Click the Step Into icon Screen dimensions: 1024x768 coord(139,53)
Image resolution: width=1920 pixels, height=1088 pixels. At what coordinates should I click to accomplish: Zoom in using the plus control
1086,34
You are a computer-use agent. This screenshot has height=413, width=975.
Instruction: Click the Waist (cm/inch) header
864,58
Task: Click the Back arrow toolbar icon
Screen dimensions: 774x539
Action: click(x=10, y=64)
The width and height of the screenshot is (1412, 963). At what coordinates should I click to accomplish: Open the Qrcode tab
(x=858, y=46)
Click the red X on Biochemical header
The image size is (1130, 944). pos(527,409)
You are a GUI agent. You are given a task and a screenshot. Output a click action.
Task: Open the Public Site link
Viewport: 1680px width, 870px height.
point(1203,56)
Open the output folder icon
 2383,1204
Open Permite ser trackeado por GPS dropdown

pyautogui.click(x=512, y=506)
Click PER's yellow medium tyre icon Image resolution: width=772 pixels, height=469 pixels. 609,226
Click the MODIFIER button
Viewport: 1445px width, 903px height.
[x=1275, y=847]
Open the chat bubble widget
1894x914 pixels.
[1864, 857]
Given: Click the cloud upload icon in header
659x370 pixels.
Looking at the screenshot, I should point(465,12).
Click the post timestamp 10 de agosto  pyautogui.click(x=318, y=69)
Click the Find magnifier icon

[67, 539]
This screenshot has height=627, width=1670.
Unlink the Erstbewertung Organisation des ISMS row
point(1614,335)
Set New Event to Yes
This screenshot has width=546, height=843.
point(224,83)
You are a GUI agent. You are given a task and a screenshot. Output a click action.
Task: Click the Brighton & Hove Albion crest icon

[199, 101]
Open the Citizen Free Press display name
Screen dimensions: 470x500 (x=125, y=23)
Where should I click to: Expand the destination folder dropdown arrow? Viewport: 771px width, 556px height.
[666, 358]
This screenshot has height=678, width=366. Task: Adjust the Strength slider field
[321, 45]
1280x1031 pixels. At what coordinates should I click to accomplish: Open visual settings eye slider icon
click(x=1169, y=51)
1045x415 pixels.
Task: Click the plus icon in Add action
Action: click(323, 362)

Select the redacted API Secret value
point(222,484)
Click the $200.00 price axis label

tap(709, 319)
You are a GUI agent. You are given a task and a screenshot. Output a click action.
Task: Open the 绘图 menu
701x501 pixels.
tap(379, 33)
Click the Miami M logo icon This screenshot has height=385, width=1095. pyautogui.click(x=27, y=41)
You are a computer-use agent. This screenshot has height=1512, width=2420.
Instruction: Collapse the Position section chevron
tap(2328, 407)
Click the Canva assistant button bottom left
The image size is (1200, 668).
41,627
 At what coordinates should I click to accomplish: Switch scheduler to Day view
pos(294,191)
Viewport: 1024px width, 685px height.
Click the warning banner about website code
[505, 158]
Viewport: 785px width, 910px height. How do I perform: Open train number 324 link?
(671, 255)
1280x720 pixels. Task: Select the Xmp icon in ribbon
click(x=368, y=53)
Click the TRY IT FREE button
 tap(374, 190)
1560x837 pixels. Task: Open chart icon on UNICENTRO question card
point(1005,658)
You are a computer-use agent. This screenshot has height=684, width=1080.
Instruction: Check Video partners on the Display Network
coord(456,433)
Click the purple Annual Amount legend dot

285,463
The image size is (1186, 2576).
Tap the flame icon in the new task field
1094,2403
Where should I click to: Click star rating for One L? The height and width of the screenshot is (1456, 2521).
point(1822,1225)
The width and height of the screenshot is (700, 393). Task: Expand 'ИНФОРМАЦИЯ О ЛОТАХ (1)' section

# # # #

Print the rows exactly as they appear, from the line containing "Click the post" up to and including the line containing "point(224,83)".

Task answer
Click the post timestamp 10 de agosto  pyautogui.click(x=318, y=69)
Click the Find magnifier icon

[67, 539]
This screenshot has height=627, width=1670.
Unlink the Erstbewertung Organisation des ISMS row
point(1614,335)
Set New Event to Yes
This screenshot has width=546, height=843.
point(224,83)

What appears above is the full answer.